→ **DATA FOR REVIEW**
══════════
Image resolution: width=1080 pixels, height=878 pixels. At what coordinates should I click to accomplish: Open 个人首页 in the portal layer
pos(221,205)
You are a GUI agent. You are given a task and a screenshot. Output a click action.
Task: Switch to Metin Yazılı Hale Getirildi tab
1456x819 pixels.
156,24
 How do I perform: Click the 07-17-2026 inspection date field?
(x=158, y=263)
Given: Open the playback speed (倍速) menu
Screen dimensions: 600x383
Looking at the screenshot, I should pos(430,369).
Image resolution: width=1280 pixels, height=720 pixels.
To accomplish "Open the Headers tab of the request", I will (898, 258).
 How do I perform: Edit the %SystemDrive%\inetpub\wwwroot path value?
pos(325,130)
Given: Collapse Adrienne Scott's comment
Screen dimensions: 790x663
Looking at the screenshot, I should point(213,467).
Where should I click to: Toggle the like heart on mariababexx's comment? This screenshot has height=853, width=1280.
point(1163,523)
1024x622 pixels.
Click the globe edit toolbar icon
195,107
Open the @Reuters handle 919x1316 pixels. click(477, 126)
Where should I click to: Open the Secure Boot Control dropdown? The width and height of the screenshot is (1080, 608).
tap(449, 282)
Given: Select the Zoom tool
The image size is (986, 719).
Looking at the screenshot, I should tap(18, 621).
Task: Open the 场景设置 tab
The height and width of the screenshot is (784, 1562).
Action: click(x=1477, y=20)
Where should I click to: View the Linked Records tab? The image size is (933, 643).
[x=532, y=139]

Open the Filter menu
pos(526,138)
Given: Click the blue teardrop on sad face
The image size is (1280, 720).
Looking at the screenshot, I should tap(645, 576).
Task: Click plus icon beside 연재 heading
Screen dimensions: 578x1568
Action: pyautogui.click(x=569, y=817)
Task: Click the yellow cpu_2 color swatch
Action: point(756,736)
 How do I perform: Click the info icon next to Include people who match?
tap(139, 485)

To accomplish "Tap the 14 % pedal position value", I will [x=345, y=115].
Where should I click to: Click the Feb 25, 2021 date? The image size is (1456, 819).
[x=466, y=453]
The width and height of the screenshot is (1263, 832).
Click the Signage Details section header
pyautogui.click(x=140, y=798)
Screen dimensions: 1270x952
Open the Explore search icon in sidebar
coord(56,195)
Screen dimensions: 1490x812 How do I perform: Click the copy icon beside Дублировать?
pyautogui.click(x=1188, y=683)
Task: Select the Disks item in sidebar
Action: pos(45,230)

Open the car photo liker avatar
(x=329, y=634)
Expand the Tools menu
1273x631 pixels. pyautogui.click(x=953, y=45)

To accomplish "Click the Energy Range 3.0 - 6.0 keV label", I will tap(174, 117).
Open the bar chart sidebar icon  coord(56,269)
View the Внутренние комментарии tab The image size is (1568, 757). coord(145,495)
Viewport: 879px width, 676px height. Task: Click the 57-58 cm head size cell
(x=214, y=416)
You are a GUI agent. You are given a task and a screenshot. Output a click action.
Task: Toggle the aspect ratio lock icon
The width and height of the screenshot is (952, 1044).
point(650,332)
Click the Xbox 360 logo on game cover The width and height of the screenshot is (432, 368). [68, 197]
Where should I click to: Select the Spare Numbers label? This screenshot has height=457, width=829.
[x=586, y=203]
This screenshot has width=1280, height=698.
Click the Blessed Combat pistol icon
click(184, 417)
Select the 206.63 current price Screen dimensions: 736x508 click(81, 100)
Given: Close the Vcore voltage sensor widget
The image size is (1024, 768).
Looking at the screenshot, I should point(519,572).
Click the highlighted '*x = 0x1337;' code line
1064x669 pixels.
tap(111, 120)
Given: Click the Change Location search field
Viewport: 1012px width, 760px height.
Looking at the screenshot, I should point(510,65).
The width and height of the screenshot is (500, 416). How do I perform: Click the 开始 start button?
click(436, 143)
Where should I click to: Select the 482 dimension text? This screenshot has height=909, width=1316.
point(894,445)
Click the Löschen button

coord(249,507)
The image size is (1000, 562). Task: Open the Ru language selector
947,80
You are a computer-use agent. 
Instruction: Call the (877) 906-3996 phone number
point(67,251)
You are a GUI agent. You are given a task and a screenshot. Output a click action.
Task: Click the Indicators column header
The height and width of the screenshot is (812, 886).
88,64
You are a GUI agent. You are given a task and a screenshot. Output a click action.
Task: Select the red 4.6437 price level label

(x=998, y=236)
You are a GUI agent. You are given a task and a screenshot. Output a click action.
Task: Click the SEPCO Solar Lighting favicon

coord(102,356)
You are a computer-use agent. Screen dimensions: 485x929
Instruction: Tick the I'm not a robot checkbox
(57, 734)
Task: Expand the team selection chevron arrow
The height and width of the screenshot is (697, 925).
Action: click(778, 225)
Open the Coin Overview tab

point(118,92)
══════════
Return each line of the material above that holds the string "will".

To accomplish "Open the Headers tab of the request", I will (898, 258).
To accomplish "Tap the 14 % pedal position value", I will [x=345, y=115].
To accomplish "Click the Energy Range 3.0 - 6.0 keV label", I will tap(174, 117).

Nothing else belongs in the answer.